Please refer to Figure 4, which is a schematic diagram of the structure of an embodiment of a battery holder provided by the present application. The battery holder 41 includes a columnar box body 411, an upper cover 412 and a lower cover 413. The upper cover 412 and the lower cover 413 are connected to the columnar box body 411 to form a receiving space for receiving the battery 42 and the airflow sensor 43. The outer periphery of the columnar box body 411 is provided with an installation opening 414 for installing or removing the battery 42 and the airflow sensor 43, so as to facilitate the maintenance of the battery 42 and the airflow sensor 43.

Please refer to Figures 3 and 5. Figure 5 is a schematic diagram of the structure of an embodiment of a battery cell provided in the present application. The battery cell 42 is provided with a first battery 421 and a second battery 422. The first battery 421 supplies power to the atomizer assembly 30, and the first battery 421 is located at one end close to the atomizer assembly 30. The second battery 422 supplies power to the airflow sensor 43, and the second battery 422 is located at one end close to the airflow sensor 43. It is arranged in this way so that the power supply wire of the atomizer assembly 30 can be led out from one end of the battery cell 42, and the power supply wire of the airflow sensor 43 is led out from the opposite end of the battery cell 42, so as to avoid the power supply wire of the atomizer assembly 30 and the power supply wire of the airflow sensor 43 from being interlaced inside the electronic atomizer 100, and simplify the wire arrangement. It can be understood that in order to enable the airflow sensor 43 to control the start of the heating body 33, an electrically connected wire is provided between the airflow sensor 43 and the heating body 33, but the wire is not interlaced with the power supply wire of the atomizer assembly 30 and the power supply wire of the airflow sensor 43.

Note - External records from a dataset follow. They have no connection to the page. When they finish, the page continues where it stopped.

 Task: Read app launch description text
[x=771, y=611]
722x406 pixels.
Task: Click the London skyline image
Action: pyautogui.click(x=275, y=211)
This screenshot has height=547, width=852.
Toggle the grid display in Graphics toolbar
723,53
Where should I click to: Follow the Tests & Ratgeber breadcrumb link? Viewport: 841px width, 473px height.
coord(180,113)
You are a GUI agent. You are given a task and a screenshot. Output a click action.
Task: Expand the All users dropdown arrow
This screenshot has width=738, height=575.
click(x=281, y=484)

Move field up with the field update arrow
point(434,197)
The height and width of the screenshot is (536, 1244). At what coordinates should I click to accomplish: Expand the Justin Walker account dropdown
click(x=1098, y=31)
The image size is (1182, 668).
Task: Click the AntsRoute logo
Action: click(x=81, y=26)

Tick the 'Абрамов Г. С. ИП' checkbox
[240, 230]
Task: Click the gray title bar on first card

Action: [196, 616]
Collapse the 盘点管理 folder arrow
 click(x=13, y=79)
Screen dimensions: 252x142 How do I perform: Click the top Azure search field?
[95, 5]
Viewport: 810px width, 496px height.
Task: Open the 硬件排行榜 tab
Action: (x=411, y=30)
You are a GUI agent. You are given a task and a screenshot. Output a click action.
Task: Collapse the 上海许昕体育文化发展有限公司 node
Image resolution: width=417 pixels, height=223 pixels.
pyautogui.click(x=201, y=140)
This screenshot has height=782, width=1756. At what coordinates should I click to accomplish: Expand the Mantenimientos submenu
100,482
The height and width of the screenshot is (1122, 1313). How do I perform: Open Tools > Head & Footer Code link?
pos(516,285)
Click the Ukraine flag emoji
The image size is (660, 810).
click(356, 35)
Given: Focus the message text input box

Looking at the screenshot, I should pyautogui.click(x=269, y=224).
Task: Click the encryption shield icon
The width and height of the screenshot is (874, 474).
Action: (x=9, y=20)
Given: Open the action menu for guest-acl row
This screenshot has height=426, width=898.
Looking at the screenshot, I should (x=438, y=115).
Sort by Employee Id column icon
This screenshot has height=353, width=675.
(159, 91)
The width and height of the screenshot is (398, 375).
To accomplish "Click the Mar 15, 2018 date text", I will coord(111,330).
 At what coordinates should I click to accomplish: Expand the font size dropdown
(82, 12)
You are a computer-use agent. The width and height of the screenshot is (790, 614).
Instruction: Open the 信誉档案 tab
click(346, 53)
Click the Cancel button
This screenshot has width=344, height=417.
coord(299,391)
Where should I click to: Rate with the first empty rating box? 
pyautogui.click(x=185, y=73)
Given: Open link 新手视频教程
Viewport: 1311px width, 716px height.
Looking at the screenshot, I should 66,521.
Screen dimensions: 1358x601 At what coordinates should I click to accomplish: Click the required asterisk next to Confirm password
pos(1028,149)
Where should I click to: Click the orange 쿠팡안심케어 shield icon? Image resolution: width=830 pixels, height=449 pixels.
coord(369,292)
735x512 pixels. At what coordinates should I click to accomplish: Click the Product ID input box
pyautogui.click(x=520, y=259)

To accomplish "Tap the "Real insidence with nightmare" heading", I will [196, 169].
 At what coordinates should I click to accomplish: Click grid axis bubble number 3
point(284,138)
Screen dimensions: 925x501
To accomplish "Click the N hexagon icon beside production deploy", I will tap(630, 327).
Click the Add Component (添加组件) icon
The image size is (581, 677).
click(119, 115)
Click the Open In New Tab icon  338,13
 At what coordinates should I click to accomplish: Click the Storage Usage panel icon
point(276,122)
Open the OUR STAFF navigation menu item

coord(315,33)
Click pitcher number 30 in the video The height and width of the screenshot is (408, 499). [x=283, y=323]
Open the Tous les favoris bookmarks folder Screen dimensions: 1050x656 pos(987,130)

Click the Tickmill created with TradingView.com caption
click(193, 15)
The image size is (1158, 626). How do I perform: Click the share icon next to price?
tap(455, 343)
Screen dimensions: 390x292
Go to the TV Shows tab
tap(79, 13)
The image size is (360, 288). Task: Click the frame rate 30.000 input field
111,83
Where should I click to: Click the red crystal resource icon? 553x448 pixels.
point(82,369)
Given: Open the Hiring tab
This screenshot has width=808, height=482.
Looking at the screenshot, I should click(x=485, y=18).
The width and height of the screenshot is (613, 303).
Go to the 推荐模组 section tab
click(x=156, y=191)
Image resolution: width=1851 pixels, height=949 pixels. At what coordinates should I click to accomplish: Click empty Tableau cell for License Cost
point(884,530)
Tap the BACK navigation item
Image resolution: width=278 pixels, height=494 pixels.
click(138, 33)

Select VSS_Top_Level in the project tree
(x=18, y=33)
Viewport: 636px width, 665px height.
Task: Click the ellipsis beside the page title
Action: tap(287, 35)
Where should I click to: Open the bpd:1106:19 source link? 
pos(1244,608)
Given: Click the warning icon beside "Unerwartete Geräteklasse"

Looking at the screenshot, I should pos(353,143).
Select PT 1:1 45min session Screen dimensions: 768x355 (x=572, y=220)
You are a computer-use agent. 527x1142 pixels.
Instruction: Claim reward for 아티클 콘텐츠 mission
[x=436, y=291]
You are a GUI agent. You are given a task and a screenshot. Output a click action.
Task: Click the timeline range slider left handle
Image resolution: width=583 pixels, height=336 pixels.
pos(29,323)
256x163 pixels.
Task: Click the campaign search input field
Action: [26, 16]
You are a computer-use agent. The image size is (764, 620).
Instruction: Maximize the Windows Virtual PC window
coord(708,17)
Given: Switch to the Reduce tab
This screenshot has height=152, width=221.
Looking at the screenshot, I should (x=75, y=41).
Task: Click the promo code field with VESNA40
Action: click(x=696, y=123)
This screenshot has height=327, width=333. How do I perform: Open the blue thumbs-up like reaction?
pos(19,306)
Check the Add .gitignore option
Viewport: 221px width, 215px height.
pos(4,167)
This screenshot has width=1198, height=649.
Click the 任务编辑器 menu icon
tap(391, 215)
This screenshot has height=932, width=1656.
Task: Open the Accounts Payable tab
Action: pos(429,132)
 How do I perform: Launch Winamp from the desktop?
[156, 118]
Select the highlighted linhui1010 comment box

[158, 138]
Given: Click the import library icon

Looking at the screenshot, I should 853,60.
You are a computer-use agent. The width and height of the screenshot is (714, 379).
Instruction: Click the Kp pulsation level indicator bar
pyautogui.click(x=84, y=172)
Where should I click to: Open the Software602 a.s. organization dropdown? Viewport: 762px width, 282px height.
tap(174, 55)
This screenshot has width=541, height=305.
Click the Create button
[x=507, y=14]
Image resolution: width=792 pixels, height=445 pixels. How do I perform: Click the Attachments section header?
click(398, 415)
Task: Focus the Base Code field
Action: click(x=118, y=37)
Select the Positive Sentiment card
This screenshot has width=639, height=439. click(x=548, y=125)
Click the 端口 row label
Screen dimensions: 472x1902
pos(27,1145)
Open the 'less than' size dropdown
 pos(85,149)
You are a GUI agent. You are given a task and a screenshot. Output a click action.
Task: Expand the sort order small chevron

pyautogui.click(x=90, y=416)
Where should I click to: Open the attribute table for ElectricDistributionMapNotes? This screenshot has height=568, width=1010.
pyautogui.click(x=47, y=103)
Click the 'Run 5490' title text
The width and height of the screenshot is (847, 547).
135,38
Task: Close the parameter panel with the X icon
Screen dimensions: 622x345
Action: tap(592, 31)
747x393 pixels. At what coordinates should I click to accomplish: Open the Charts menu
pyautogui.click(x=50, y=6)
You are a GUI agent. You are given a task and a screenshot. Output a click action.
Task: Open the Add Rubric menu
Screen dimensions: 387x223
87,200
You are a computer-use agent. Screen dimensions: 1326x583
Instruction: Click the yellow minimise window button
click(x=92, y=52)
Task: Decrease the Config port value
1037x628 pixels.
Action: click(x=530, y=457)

Please continue to refer to Figure 5. The positive electrode of the first battery 421 is connected to the heating body 33 of the atomization assembly 30 via a heating positive electrode wire 331, and the connecting wire between the negative electrode of the first battery 421 and the heating body 33 is a heating negative electrode wire 332; accordingly, the positive electrode of the second battery 422 is connected to the airflow sensor 43 via an airflow sensor positive electrode wire 431, and the connecting wire between the negative electrode of the second battery 422 and the airflow sensor 43 is an airflow sensor negative electrode wire 432. The distance d between the projections of the first battery 421 and the second battery 422 on a plane parallel to the longitudinal direction of the outer shell 10 in the longitudinal direction of the outer shell 10 is greater than zero, so that there is no overlapping area between the heating negative electrode wire 332 of the first battery 421 connected to the heating body 33 and the airflow sensor negative electrode wire 432 of the second battery 422 connected to the airflow sensor 43, thereby avoiding the staggered arrangement of the power supply wires of the atomization assembly 30 and the power supply wires of the airflow sensor 43, simplifying the wiring, reducing the possibility of faults such as short circuit or open circuit caused by the staggered arrangement of the wires, and improving the working reliability of the electronic atomizer 100.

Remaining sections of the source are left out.